I'm cranking out pasta like mad. Using up ingredients we had on hand, using up the eggs the chickens are popping out, and generally making up a lot of easy to cook meals later. Three batches, a carrot agnolotti, a spinach and cheese ravioli and a 3 cheese ravioli. Those "3 cheese" should be 4 cheese, but we didn't have one of the cheeses. Adapt!
I wanted to modify the hutch to have 2 doors on the wire side but I don't have the hardware to do that and going to Home Depot seems like a bad idea... so I took that little screen I made for the brooder and screwed it into the frame. Now the door is half sized with no permanent mods made and no extra (visible) screw holes. Adapting, again.

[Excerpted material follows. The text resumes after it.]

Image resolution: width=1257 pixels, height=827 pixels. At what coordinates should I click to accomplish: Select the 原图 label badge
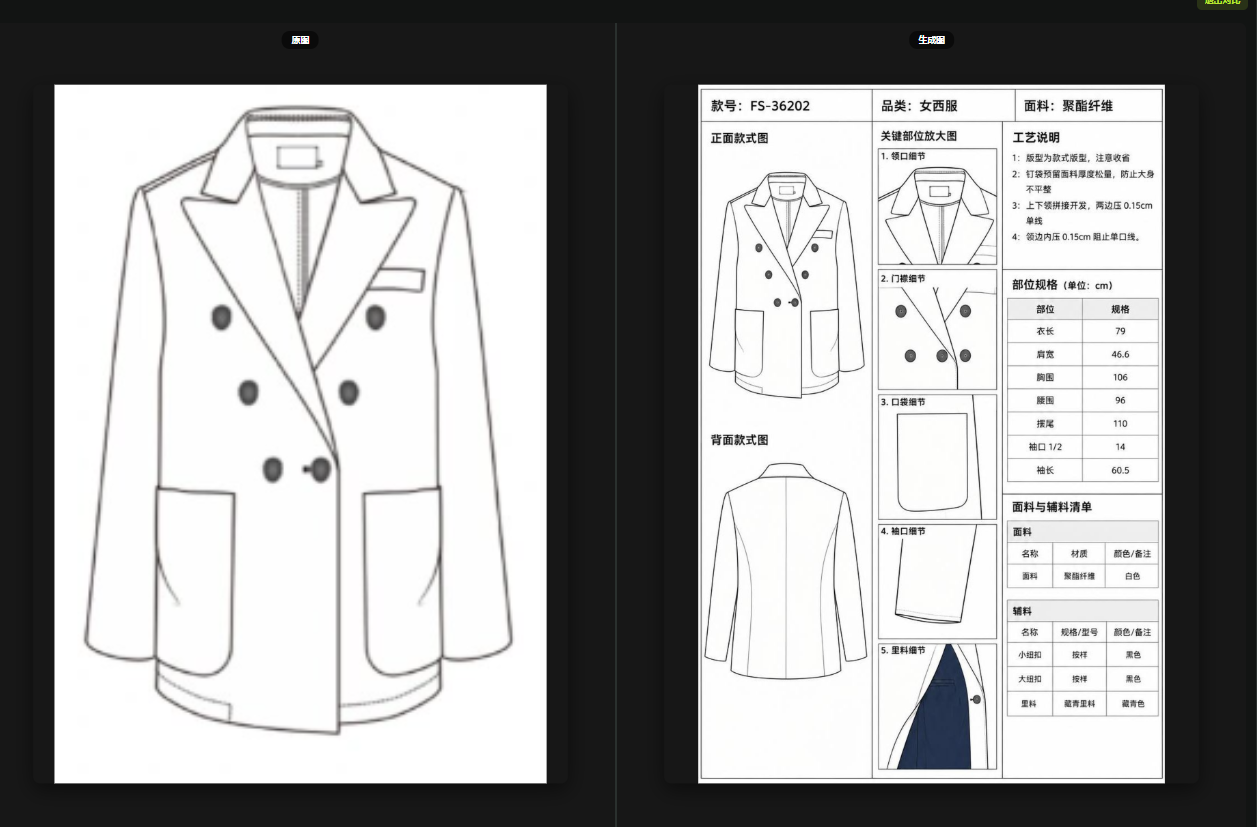(x=300, y=40)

Jason got the idea to actually have us measure how far out of battery the G44 can be and still fire. We have 3 of them between us now, and after measuring them all it turns out that mine is actually on the 'tight' side. Sean's brand new unfired one has the largest tolerance and Jason's with over 4000 on it is in the middle. It appears that this is just "how it is".
The woman is working from home from here on out, and she's trying to quiet down the echos in the office upstairs. We moved the bedroom rug in there which helped but then the next time I checked on her she's gone and built this sound break. Looks like she's building a blanket fort.

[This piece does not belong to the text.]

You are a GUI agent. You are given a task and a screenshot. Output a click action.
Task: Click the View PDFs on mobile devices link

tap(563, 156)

The order of 22 I got the day the panic started has arrived. It used to take 1-2 days to get ammo, this order took 10. With the panic buying clearing anything out, this is probably the last order of 22 I'll see in 12 months (or more, if prior panics are the model).
Yesterday Sneaky texted me and said "didn't you want one of these?". They took a Gen 1 G17 in on trade! I told him "yes" and he worked a deal using his employee discount type thing and got it, and is going to sell it to me if I can ever get up to see him again. He's in in $325! No box, no papers, 1 original mag so it's not super collectible but it's a numbers matching Gen 1 G17, it's worth at least $700 as it sits? I won't pay that, but just over $300, I'm in. Looks like the serial shows a build date between April 1988 - January 1989. Cool, a 1988 Glock. :)
Running out of paper towels, but the packing material from the ammo order seems to make a fine floor for the bird cage.
The woman went in to her office to get the mail and do a few calls from there, so I took the opportunity to butcher the squirrels and get them better packaged. Originally they were just cleaned and stuffed in zip lock bags but with too much moisture and too much air so they would have been freezer burned pretty badly. Now, they're as good as store bought.
Last of the pasta finished. Found some dried basil in the fridge so I put it in the noodles. Smells pretty good.
So, the woman let me out of the house as long as I promised to not get out of the van when I arrived, and using proper HAZMAT protocols when dealing with anything (gloves, wipes, etc).... so I got my trade goods together and headed up to Sneaky's:
and came home with the Gen 1 Glock 17! Woo!
A call to Glock corporate (they don't do email in the US, WTF?) turned up the build date on the serial is June 1988. The Glock collector guy says that's toward the end of the run (last serials start with E) but it's still a legit shooter grade Gen 1 with the gold un-updated internals. Now, if the virus thing ever clears up I can actually go to the range and try it out.
Had some basil left from making pasta so I tossed it in the bread dough to test the 'herbed bread' idea. Worked, wasn't funky or anything but basil isn't the right herb for this application. The sea salt sprinkled on the crust though? We'll be doing that every time now.
Birds are too big for the brooder so we've moved them into the wired hutch. Took the legs off and just set it on cinder blocks so the poop has less distance to fall and hopefully makes less of a mess. That rubber runner should be easy to take out and hose off every few days, or at least that's the theory. We'll know in a few days either way.